Marta learned to answer: “We use floor area as an allocation factor, per ISO 14064-1 clause 5.3, and we document the calculation.”
The Carbon Whisperer
“Your electricity invoice is from a shared building. How do you allocate emissions to your office space?” the verifier character asked.
Marta was the new sustainability coordinator at Brew & Bean , a mid-sized coffee roasting company. Her boss, Leo, was a pragmatic operations director who loved spreadsheets but hated “fluffy green promises.” iso 14064 course
The instructor, a woman named Priya who had verified emissions for airlines and cement factories, began with a slide: “ISO 14064 is not a performance standard. It is an accounting standard. You can’t manage what you can’t measure—and you can’t prove what you can’t report.”

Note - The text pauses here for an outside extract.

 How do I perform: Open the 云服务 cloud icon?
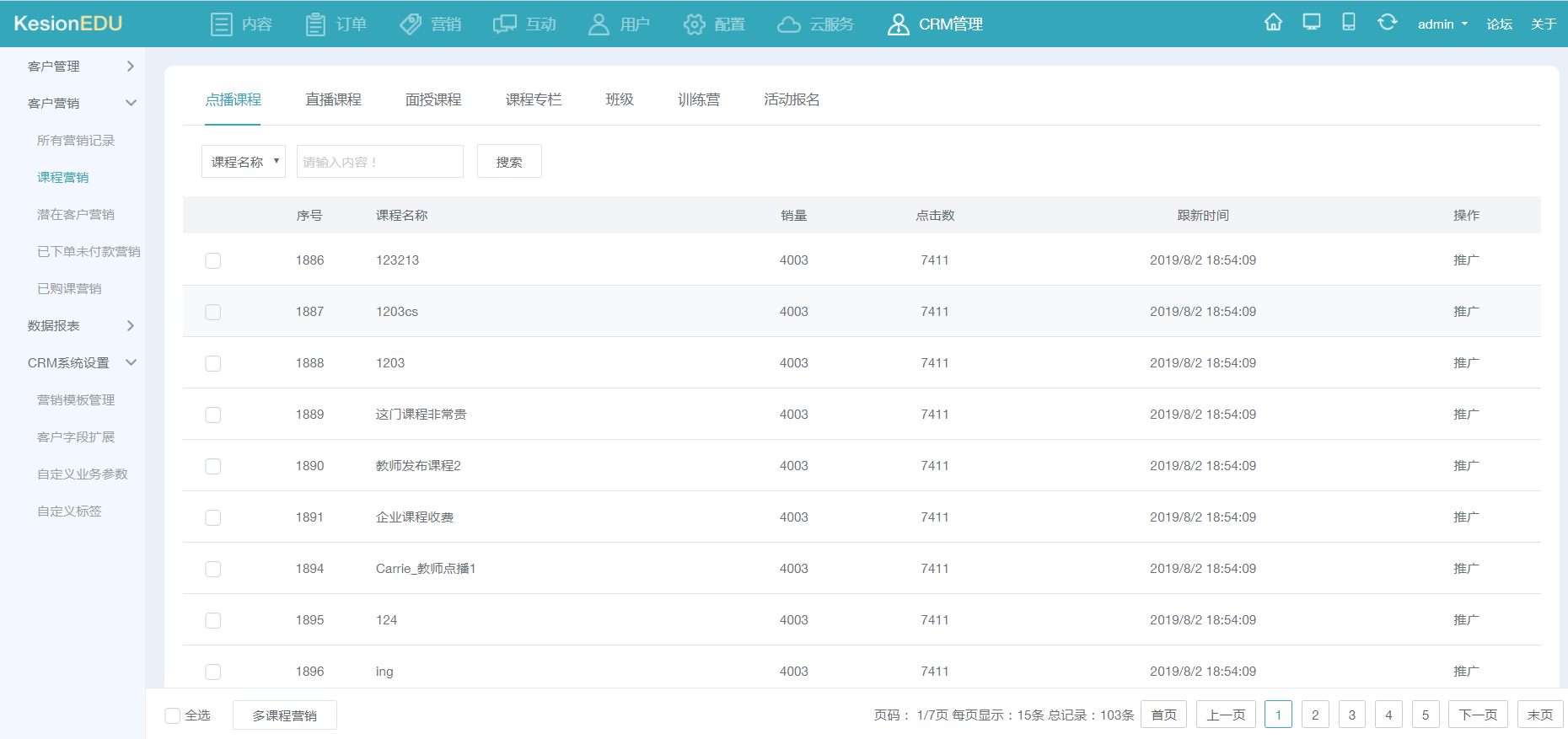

Marta froze. She had a degree in environmental science, but “verification” and “reporting” were abstract concepts. Brew & Bean knew they used gas roasters and delivery trucks, but they had no clue how to count, manage, or report their carbon footprint in a credible way. “Marta,” he said, sliding a report across the
Taking an doesn’t make you a climate scientist. It makes you a carbon accountant —the person who turns good intentions into credible numbers. In a world where “greenwashing” lawsuits are rising and supply chains demand transparency, that skill is pure gold.